◆ Required work: Copy each line of the records below that contains the word "title". Count a line only if the capitalization matches.

Records in a dataset:
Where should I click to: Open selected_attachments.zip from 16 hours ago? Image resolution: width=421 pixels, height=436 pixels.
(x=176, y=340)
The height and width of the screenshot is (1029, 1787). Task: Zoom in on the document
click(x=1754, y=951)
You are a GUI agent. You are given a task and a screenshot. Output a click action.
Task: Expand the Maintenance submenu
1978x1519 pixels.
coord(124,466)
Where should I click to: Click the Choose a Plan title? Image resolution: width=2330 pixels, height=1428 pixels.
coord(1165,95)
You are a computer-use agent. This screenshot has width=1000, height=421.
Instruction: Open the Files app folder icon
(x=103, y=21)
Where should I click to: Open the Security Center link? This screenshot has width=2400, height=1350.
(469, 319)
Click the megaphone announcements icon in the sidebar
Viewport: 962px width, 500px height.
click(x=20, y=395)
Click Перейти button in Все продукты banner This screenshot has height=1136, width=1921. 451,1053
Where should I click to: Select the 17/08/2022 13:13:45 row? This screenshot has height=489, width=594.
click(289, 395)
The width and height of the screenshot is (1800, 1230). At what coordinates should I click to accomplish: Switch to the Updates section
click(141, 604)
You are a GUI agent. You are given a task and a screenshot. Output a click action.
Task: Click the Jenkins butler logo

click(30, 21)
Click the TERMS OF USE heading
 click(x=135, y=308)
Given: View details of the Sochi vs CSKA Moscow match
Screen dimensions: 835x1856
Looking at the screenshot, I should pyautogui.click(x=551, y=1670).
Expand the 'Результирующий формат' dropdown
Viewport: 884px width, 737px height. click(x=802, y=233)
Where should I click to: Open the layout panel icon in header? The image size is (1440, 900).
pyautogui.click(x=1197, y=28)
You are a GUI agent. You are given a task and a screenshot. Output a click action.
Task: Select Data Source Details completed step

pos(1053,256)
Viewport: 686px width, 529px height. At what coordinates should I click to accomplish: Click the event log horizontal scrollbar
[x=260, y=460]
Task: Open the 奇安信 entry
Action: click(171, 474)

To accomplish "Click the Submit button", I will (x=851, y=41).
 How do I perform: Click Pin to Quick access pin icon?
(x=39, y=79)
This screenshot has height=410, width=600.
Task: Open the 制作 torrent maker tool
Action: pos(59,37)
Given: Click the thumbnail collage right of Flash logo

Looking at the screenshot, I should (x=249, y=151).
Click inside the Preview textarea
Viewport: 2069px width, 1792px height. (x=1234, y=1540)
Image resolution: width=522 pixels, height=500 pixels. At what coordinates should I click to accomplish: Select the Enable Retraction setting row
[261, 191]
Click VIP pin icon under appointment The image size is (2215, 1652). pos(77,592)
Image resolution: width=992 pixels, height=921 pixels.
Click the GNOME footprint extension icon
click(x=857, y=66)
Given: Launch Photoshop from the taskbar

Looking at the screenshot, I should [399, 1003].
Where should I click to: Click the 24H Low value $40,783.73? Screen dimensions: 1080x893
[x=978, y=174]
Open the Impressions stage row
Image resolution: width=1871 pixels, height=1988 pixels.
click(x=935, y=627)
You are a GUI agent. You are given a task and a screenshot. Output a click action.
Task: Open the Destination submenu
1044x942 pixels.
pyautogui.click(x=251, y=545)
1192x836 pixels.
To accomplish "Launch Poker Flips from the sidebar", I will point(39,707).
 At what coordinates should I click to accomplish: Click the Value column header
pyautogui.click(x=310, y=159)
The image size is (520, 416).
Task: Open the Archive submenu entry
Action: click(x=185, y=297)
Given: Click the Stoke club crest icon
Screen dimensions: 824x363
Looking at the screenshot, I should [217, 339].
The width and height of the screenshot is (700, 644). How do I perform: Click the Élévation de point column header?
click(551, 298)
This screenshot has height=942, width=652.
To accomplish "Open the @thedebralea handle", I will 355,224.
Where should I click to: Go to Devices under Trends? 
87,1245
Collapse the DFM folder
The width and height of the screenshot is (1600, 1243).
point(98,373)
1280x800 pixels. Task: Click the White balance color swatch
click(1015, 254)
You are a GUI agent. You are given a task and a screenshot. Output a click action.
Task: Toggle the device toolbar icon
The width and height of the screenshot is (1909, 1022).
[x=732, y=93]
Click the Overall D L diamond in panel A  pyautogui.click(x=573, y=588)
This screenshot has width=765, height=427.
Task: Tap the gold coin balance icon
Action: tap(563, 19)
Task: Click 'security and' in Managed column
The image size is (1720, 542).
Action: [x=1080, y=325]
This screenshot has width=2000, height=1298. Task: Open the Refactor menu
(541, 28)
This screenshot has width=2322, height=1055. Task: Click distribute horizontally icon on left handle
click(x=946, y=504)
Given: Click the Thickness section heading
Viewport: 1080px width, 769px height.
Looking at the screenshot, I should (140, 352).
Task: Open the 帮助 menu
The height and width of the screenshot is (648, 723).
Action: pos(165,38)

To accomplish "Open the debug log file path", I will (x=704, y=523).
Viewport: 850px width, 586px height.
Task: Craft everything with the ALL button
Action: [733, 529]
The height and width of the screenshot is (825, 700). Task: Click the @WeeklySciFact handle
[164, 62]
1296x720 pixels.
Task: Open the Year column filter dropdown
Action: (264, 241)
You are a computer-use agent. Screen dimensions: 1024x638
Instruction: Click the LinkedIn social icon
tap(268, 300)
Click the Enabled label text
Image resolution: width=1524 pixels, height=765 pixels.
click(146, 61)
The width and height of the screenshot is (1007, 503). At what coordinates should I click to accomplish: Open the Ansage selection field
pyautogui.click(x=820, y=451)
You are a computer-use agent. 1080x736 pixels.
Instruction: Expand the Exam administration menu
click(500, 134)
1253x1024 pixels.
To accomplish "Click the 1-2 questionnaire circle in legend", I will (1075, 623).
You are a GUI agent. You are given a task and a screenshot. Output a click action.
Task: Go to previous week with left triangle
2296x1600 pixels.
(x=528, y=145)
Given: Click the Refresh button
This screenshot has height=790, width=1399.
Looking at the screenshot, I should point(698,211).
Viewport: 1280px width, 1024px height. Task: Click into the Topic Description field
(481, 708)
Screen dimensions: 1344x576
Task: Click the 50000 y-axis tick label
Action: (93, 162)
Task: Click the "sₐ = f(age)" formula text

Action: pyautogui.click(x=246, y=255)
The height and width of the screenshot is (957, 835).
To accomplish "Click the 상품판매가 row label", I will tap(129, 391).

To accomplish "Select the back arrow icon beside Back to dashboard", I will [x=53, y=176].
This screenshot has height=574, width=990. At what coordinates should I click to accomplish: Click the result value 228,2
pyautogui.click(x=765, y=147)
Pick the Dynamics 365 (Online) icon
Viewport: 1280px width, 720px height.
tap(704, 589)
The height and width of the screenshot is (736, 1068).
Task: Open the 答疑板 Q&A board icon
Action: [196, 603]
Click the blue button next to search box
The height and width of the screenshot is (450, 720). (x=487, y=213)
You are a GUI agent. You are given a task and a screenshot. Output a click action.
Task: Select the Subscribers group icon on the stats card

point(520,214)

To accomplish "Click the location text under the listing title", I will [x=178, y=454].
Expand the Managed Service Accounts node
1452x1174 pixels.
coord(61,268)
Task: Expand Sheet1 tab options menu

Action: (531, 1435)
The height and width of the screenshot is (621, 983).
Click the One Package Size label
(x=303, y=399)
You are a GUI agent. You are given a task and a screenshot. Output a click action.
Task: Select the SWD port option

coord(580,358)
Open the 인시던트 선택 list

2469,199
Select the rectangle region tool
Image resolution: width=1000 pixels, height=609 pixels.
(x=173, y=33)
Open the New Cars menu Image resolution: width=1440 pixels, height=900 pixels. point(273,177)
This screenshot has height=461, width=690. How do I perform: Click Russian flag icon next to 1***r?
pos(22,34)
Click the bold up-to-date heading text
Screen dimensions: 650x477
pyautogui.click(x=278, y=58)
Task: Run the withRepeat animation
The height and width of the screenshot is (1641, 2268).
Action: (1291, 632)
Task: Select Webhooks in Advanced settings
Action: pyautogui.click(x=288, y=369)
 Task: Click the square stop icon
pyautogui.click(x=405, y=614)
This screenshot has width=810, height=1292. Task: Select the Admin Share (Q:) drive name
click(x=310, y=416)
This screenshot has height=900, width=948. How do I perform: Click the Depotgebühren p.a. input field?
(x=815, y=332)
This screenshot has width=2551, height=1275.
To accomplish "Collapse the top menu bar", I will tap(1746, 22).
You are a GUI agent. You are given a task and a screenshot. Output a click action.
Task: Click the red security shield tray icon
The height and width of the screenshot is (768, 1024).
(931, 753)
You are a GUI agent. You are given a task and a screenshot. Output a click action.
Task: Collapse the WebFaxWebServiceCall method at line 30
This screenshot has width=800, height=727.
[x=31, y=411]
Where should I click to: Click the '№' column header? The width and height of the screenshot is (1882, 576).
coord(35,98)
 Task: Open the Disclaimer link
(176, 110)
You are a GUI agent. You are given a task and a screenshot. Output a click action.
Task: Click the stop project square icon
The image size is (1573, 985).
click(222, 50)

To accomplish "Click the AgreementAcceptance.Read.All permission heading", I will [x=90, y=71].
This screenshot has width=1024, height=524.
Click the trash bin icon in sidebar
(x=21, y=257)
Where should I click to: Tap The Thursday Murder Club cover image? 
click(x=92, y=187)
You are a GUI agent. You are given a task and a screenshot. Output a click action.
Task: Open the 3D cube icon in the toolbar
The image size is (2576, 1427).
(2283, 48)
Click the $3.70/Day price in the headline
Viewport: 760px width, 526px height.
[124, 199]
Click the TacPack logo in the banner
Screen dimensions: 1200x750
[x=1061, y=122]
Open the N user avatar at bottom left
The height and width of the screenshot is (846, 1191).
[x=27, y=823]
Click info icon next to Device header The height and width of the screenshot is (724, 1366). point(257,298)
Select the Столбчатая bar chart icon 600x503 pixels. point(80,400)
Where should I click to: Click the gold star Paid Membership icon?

◆ Solution to this exercise:
Where should I click to: Click the Choose a Plan title? Image resolution: width=2330 pixels, height=1428 pixels.
To accomplish "Click the location text under the listing title", I will [x=178, y=454].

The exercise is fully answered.